What needs to be done:
Your answer should be every line of the records that contains the word "header".

Stored data
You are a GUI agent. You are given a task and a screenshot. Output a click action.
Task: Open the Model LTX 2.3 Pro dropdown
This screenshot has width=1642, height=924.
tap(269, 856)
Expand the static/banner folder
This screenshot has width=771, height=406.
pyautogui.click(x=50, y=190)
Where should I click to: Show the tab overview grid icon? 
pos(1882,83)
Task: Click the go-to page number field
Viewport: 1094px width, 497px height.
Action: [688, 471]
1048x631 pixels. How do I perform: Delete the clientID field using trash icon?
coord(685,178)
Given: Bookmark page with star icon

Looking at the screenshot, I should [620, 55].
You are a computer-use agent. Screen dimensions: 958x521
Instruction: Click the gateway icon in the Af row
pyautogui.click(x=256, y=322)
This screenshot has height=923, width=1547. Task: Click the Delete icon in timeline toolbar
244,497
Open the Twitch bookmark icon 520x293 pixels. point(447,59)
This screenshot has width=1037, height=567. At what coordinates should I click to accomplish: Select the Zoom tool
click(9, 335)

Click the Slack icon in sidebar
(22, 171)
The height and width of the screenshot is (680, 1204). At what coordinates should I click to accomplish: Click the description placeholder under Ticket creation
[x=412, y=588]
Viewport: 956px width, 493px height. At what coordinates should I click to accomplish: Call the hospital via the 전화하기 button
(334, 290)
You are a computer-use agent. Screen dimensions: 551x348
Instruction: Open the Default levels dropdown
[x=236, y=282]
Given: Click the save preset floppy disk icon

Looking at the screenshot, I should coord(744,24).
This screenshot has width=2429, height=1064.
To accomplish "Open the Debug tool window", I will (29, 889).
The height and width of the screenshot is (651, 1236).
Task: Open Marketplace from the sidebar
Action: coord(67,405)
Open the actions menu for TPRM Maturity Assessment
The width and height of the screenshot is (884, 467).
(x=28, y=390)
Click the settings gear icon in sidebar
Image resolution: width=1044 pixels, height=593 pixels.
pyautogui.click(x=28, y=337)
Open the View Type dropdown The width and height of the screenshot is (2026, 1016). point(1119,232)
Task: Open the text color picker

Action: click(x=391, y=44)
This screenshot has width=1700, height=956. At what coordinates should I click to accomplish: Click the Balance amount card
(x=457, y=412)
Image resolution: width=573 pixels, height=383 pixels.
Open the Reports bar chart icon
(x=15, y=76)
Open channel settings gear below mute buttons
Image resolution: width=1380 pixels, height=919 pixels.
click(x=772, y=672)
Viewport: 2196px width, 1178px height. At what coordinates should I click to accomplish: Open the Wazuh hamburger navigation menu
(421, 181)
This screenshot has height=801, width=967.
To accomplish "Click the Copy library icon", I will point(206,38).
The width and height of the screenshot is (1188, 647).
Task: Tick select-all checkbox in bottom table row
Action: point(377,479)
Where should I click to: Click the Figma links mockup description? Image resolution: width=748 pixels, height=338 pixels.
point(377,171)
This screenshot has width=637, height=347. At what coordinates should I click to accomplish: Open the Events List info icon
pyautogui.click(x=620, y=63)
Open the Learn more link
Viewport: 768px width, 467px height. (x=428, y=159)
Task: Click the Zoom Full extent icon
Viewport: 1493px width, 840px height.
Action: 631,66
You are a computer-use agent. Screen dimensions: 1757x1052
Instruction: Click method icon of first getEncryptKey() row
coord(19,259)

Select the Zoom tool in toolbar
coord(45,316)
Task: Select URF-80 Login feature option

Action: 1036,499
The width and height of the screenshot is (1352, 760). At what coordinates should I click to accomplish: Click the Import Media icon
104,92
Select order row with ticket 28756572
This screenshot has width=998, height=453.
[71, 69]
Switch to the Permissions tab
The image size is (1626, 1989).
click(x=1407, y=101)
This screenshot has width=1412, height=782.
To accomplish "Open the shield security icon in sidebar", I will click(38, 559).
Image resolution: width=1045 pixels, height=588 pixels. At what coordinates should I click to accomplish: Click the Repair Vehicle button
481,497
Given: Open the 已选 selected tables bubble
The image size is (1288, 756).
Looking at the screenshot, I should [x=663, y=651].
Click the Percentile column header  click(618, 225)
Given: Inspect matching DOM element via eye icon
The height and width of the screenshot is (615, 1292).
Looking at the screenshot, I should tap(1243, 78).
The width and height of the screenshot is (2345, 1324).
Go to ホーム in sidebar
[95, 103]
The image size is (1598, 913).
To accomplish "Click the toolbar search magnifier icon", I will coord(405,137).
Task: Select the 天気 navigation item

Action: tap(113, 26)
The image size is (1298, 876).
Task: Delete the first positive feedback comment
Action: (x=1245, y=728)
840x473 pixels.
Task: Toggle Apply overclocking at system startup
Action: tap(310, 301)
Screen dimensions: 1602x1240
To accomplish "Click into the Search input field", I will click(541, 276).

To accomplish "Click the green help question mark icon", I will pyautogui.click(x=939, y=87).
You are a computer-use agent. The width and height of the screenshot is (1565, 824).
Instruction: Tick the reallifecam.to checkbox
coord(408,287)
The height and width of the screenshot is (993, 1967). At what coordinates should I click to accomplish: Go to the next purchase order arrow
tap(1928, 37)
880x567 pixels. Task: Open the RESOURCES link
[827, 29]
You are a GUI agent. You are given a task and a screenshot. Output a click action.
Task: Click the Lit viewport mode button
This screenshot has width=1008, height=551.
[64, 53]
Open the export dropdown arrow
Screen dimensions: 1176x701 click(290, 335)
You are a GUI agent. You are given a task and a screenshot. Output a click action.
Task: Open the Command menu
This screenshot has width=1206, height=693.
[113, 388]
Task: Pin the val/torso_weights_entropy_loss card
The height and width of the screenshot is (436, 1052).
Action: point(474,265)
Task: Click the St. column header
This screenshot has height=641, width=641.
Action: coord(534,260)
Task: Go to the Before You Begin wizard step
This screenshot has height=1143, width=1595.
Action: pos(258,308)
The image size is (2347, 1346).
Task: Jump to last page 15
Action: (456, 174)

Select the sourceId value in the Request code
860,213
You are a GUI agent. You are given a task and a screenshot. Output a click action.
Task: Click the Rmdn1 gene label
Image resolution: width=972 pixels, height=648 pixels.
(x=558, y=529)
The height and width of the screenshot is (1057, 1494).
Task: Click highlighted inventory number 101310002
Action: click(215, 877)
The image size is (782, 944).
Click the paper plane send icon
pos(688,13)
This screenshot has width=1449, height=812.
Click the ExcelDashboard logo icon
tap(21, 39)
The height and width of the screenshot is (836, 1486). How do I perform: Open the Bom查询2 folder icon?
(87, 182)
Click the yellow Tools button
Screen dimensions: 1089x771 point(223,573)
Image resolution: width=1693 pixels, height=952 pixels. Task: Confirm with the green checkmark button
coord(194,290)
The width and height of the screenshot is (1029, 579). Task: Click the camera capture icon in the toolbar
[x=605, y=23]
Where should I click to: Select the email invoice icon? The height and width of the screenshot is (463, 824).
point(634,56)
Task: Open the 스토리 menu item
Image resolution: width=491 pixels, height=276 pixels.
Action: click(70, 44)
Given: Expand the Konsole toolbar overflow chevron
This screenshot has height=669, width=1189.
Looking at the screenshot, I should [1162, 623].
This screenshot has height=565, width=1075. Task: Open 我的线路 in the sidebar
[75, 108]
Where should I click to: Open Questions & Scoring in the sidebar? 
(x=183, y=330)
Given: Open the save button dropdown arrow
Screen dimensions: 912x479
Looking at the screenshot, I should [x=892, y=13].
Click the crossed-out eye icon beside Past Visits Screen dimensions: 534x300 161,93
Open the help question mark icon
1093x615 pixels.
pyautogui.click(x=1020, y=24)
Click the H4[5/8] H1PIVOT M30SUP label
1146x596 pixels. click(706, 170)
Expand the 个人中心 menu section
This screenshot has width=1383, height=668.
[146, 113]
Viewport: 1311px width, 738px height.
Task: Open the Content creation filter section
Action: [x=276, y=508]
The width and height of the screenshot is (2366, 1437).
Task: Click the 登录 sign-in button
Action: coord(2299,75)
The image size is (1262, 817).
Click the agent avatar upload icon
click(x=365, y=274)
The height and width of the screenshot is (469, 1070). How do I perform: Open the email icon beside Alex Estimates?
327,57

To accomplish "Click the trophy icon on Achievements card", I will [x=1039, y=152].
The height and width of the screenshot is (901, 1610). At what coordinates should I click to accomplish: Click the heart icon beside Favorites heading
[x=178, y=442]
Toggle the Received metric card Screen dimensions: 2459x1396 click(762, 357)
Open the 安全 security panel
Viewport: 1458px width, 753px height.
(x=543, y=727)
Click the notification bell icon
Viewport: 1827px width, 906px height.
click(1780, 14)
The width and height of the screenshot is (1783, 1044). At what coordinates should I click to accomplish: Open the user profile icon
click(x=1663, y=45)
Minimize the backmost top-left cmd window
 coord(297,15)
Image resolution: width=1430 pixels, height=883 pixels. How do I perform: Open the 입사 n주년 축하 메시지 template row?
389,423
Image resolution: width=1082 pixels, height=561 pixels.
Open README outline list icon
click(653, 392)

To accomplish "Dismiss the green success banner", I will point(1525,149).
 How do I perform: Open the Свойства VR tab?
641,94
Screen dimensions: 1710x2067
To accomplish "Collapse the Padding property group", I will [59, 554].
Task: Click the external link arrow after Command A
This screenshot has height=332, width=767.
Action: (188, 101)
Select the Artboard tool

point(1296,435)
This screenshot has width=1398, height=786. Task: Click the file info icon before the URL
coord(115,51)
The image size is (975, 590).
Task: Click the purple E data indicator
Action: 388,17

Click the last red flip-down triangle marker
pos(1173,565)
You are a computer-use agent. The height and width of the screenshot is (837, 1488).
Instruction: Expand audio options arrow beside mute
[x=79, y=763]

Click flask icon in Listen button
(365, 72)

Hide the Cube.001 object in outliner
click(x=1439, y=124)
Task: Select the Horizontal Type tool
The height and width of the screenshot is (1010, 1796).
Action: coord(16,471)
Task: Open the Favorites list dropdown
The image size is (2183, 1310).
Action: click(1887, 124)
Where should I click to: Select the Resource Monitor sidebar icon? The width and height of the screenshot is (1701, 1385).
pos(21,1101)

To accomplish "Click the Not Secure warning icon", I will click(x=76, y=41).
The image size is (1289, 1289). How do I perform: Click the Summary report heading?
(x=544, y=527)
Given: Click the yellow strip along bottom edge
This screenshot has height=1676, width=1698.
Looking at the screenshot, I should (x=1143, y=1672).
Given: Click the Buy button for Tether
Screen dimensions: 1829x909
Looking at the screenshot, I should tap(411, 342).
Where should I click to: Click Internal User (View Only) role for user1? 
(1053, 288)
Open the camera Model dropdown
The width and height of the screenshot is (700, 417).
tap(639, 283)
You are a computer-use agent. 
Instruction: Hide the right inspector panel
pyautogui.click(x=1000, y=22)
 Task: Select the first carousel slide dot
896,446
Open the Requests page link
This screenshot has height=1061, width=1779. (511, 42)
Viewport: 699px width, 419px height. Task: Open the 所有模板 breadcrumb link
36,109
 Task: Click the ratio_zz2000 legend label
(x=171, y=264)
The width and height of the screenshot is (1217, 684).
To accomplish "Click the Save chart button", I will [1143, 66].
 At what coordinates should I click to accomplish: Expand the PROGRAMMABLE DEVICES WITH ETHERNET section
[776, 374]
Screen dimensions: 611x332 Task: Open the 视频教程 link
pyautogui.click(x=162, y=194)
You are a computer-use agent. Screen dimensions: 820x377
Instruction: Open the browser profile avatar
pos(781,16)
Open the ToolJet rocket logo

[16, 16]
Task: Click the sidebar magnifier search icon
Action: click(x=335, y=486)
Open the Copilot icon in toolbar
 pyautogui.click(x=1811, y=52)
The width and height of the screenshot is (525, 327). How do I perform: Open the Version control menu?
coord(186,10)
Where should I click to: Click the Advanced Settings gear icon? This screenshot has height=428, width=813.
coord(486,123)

Task solution:
Click the Percentile column header  click(618, 225)
Task: Click the St. column header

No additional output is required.